Im Grunde läd er damit sämtliche FTT-Anleger, die den dadurch entstehenden Preis-Druck fürchten, dazu ein, vor ihm zu verkaufen und den Preis so zu drücken, dass Binance das Nachsehen hat.
Nein, CZ dürfte sehr wohl klar gewesen sein, dass er damit die Panik am Markt anstoßen würde, dass FTX wirklich unter Liquiditätsproblemen leidet. Wenn die größte Krypto-Exchange der Welt sagt, dass sie Bedenken bezüglich eines Investments hat und ihren Ausstieg ankündigt, welchen Hinweis brauchen Investoren dann noch, um die Beine in die Hand zu nehmen?

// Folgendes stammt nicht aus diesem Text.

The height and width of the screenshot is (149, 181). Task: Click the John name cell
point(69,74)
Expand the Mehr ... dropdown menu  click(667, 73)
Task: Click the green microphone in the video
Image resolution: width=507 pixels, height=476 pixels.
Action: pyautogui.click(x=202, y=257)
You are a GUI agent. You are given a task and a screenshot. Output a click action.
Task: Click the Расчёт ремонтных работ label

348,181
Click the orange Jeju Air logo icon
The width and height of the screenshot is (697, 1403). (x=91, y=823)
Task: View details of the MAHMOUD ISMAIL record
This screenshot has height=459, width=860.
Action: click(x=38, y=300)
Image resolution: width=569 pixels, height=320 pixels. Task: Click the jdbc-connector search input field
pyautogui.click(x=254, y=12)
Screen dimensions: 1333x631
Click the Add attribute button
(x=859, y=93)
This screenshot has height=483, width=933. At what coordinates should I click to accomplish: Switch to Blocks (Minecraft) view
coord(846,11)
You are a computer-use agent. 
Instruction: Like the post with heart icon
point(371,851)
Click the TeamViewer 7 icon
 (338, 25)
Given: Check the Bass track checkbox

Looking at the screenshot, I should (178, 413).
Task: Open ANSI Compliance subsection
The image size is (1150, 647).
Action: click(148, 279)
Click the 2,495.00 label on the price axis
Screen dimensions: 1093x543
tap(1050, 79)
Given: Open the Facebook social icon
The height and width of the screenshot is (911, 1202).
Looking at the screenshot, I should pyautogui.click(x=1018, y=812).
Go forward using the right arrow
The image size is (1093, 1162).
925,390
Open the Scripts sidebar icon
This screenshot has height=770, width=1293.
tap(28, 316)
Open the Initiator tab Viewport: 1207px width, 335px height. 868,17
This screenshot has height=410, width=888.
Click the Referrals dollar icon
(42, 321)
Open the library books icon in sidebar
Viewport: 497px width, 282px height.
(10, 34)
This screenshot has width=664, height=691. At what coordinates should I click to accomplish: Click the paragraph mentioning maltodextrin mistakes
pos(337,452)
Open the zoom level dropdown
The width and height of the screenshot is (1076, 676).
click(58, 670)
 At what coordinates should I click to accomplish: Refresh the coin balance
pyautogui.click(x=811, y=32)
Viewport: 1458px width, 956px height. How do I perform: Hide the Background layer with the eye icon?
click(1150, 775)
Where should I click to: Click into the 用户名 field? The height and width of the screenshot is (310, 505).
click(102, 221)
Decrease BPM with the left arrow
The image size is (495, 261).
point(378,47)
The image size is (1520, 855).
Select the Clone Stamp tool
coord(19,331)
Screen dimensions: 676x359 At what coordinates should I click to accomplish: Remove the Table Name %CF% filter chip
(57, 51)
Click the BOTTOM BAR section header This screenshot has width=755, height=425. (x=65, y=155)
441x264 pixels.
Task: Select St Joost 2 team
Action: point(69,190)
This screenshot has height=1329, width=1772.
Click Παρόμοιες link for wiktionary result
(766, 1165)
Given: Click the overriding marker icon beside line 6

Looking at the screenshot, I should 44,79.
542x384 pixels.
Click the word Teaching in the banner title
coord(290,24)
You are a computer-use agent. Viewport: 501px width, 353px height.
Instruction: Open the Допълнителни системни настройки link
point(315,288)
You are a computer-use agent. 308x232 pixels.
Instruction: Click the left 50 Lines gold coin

Diese Aktion von CZ sollte den Konkurrenten schädigen.
Ein fulminantes K.O in der 1. Runde
Wie unfassbar effizient dieser Schachzug war, können wir jetzt bereits sehen. Von dem Coindesk-Bericht von vor ein paar Tagen wie gesagt noch unbeeindruckt, ist der FTT-Kurs kurz nach dem Tweet von Changpeng Zhao in den Keller gerutscht.
Zunächst haben FTX, die Verantwortlichen bei Alameda und auch Sam Bankman-Fried selbst noch versucht, die Anleger zu beruhigen und versichert, dass genügend Kapital vorhanden ist. Danach ist es jedoch sehr ruhig geworden auf den öffentlichen Kanälen. Gefolgt sind Meldungen, dass die Abhebungsmöglichkeit von Assets auf der FTX-Plattform zunächst eingefroren wurden.
Und kurz danach kam dann der Hammerschlag: Beide CEOs haben auf Twitter angekündigt, dass Binance FTX vollständig übernehmen will.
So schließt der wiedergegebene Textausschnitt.